Il y a quelques pages dans le livre qui sont la retranscription très précise de
ces dialogues-là. Il y a un type du SAC qui dit : "Je n'ai pas parlé
devant la Gestapo, ce n'est pas devant un jeune député PS que je vais m'y
mettre !"
On perçoit derrière cette espèce d'insolence un sentiment d'impunité.
On a vraiment le sentiment qu'ils ont, en tant que gaullistes, le sentiment
d'être dépositaires du pouvoir en France, que le socialisme n'est qu'une
parenthèse qui ne durera pas et qu'ils reviendront. On aurait pu faire 20 pages
de plus mais on n'avait pas que cela à raconter ! C'est avec regret qu'on a
choisi les passages qui nous semblaient les plus intéressants mais on en a laissé beaucoup d'autres. Ces archives sont très riches et on n'a pas pu tout voir. Il y a des
documents qui ne seront ouverts qu'en 2058. Une période de secret aussi longue
souligne l'intérêt qu'elles peuvent représenter !
BC C'était assez
frustrant ! Il y a en effet, les documents qu'on peut consulter, ceux qu'on ne
peut pas du tout consulter, pas avant 2058, et ceux qui sont partiellement
consultables. Ceux-ci se présentent sous formes de textes dont une partie est
cachée par des blancs. On a choisi de représenter certaines de ces pages, en
reproduisant ces blancs pour bien montrer au lecteur ces "trous" dans
les archives.
AD Passons au chapitre
trois qui montre à quel point les ouvriers des usines et en particulier ceux de
l’usine automobile de Poissy ont aussi été confrontés à la toute-puissance du
SAC, à ses méthodes d’intimidation via des milices patronales chargées de
casser les grèves ou même d’empêcher tout militantisme syndical. Pourquoi cela
vous a semblé important d’aller interviewer ces trois anciens militants de la
CGT et d’intégrer ce monde syndical ouvrier
à votre travail ?
BC On voulait
décrire un paysage et dans ce paysage, le monde économique est évidemment important. Cela avait du sens pour nous de
raconter comment ces réseaux du SAC étaient également implantés au sein de
l'entreprise. On a fait le choix du monde de l'automobile car ils étaient particulièrement
présents dans cette industrie là, notamment à Poissy. On a rencontré trois
générations de syndicalistes qui nous ont raconté des histoires stupéfiantes,
comment ils étaient fliqués, surveillés, bastonnés. Tout cela s'inscrit dans un
contexte plus large, une espèce de contre-offensive idéologique. Nous sommes
dans l'après mai 68 avec cette grande peur de désordres sociaux à venir, avec
des syndicalistes qui veulent reprendre le pouvoir au sein de l'entreprise. Il
y a une lutte d'influence très claire qui passe par ces fameux syndicats patronaux
comme la CFT (Confédération Française du Travail). Pendant toutes ces années,
des syndicalistes se battent au sens propre comme au sens figuré.

Consigne
Modifiez le passage du texte qui commence à « Il y a quelques » et se termine à « peuvent représenter ! » en remplaçant « gaullistes » par « partisans du général ». Les lignes présentées ensuite n'ont rien à voir avec le texte.

Matériel présenté

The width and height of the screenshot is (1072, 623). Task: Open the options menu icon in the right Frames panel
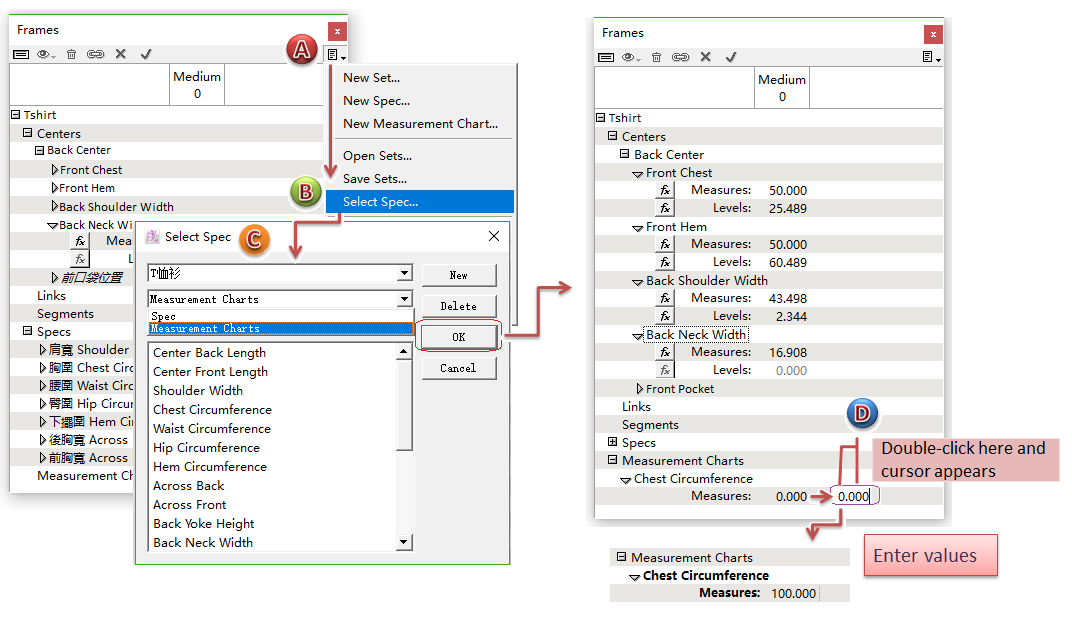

...

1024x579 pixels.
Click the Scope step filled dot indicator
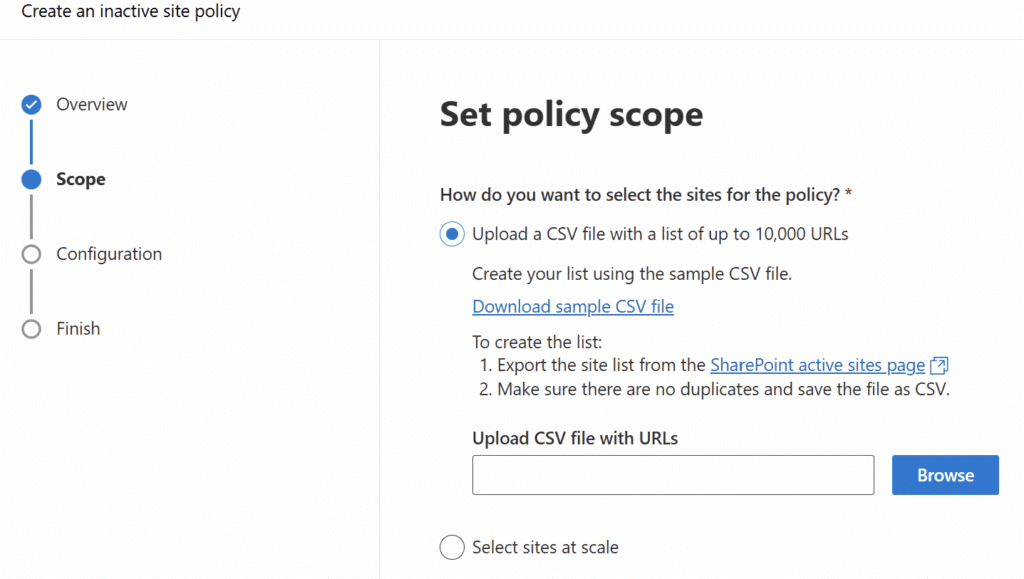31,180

--

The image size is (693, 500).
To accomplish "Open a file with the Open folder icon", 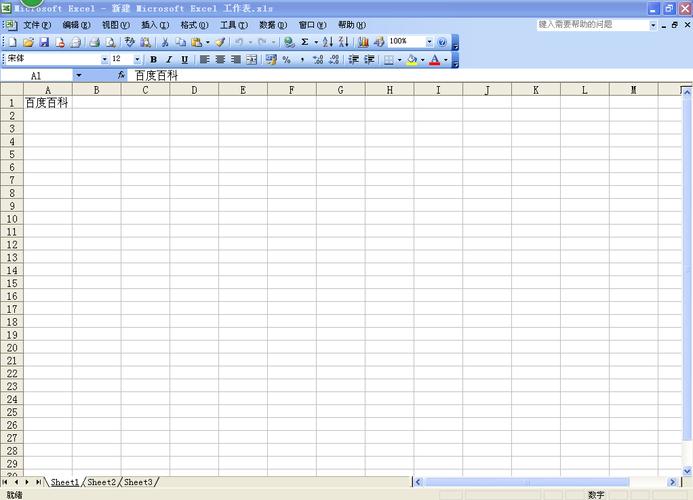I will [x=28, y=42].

Résultat attendu
Il y a quelques pages dans le livre qui sont la retranscription très précise de
ces dialogues-là. Il y a un type du SAC qui dit : "Je n'ai pas parlé
devant la Gestapo, ce n'est pas devant un jeune député PS que je vais m'y
mettre !"
On perçoit derrière cette espèce d'insolence un sentiment d'impunité.
On a vraiment le sentiment qu'ils ont, en tant que partisans du général, le sentiment
d'être dépositaires du pouvoir en France, que le socialisme n'est qu'une
parenthèse qui ne durera pas et qu'ils reviendront. On aurait pu faire 20 pages
de plus mais on n'avait pas que cela à raconter ! C'est avec regret qu'on a
choisi les passages qui nous semblaient les plus intéressants mais on en a laissé beaucoup d'autres. Ces archives sont très riches et on n'a pas pu tout voir. Il y a des
documents qui ne seront ouverts qu'en 2058. Une période de secret aussi longue
souligne l'intérêt qu'elles peuvent représenter !